PROBLEM: Write down the passage from the essay on Japanese constitutional revision word for word, starting at "The debate over" and ending at "failed to do so.".

The Case for Japanese Constitutional Revision Assessed
By Koseki Shoichi
Translated by Richard H. Minear
Indonesian translation is available
There’s been much discussion of constitutional revision in Japan. In November 2005, celebrating the 50th anniversary of its formation, the Liberal-Democratic Party published its “Draft of a New Constitution.” In this rapidly changing world, it’s quite risky for a developed country to make a constitution with an eye to the 21st century. Why? Because this is an age in which the nation-states that shape the modern era are changing dramatically, and because we still can’t see what lies ahead.
The debate over constitutional revision originates in the incompatibility between the Japanese constitution’s renunciation of armaments and the right to make war now asserted by the Abe administration, on the one hand, and the primacy of the US-Japan security system on the other. No matter how you look at it, it’s risky to dream up a constitution for the 21st century without addressing—above and beyond US security demands—the changing character of the modern nation-state. In order to see the future, we must first examine the past. The current constitution of Japan has a history of nearly 60 years, and one might think it would be necessary to begin by assessing that history. But the constitutional research committees of the two houses of the Diet that might be expected to take that as their highest duty have failed to do so.
A Failure to Examine History
As an example, consider how lawmakers have failed to research the case law of the Supreme Court. One might think it necessary to assess whether the judgments in the numerous cases of the past sixty years are constitutional, and to ask whether it’s necessary for the legislature to revise the constitution’s provisions in light of the Court’s judgments. But the Diet’s constitutional research committee has merely listened to the argument of the chief of the Supreme Court’s administrative office that decisions have been unconstitutional.
We can surmise that the LDP government has failed to exert the energy required to produce a new awareness by examining the facts. Indeed, how little intent there has been to assess history is all too clear in the LDP draft. In constitutional revision, preambles generally allude to the current document’s relationship to the previous constitution. To give a classic example, the preface to the constitution of the 4th French Republic (1946) states that the French people “solemnly reaffirm the rights and freedoms of man and the citizen enshrined in the Declaration of Rights of 1789 and the fundamental principles acknowledged in the laws of the Republic.” Its successor, the constitution of the 5th republic (1958), states: “The French people hereby solemnly proclaim their dedication to the Rights of Man and the principle of national sovereignty as defined by the Declaration of 1789, reaffirmed and complemented by the Preamble to the 1946 Constitution.”

DATA PROVIDED:

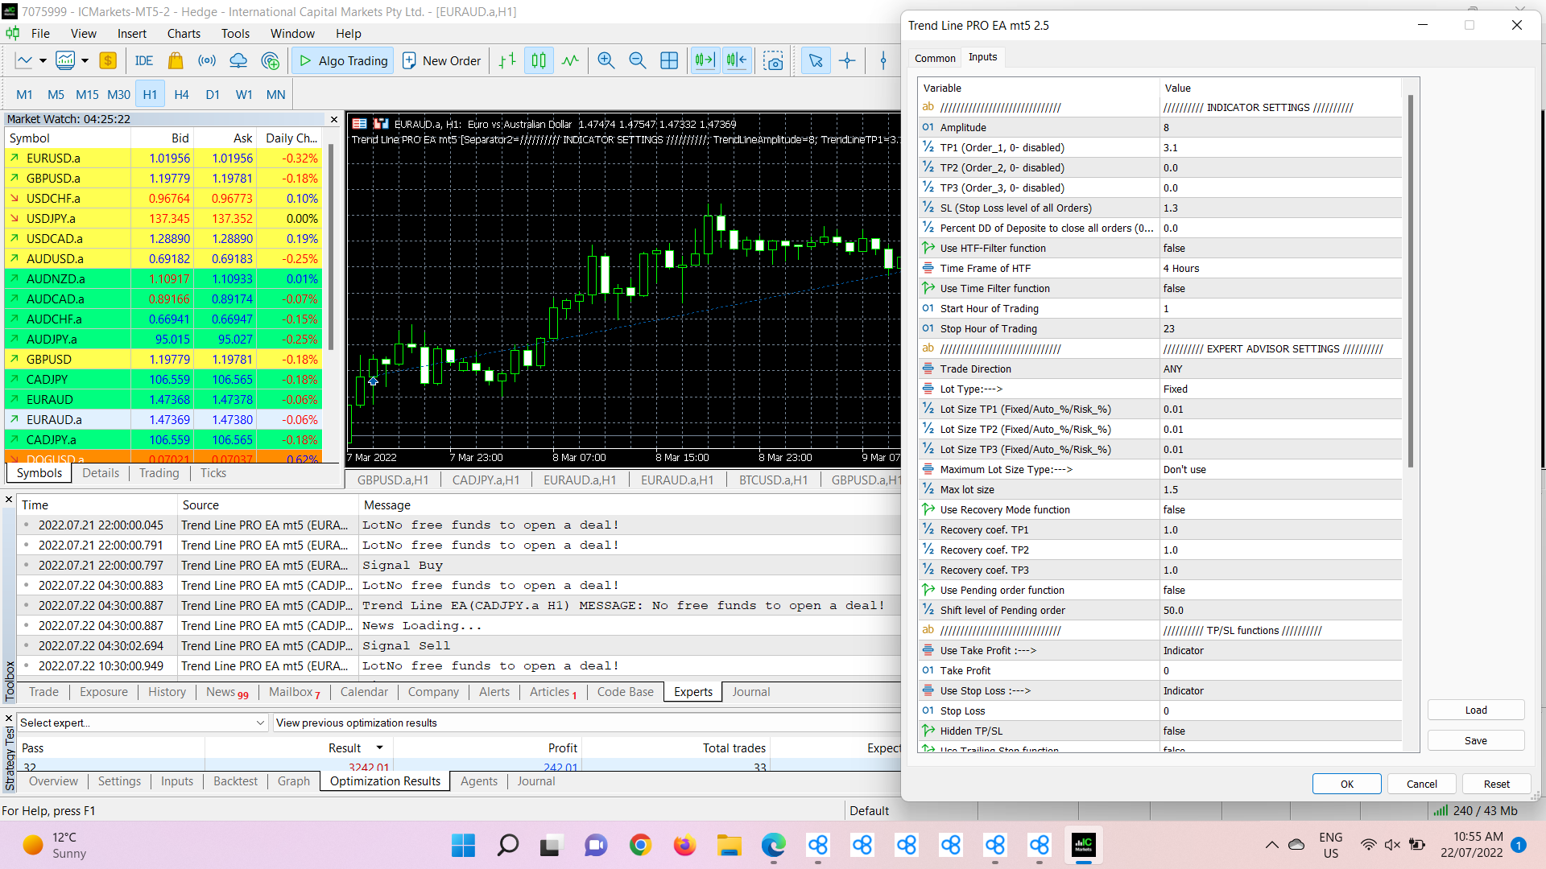This screenshot has height=869, width=1546.
Task: Expand the new chart dropdown arrow
Action: tap(43, 60)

SOLUTION TO THE PROBLEM:
The debate over constitutional revision originates in the incompatibility between the Japanese constitution’s renunciation of armaments and the right to make war now asserted by the Abe administration, on the one hand, and the primacy of the US-Japan security system on the other. No matter how you look at it, it’s risky to dream up a constitution for the 21st century without addressing—above and beyond US security demands—the changing character of the modern nation-state. In order to see the future, we must first examine the past. The current constitution of Japan has a history of nearly 60 years, and one might think it would be necessary to begin by assessing that history. But the constitutional research committees of the two houses of the Diet that might be expected to take that as their highest duty have failed to do so.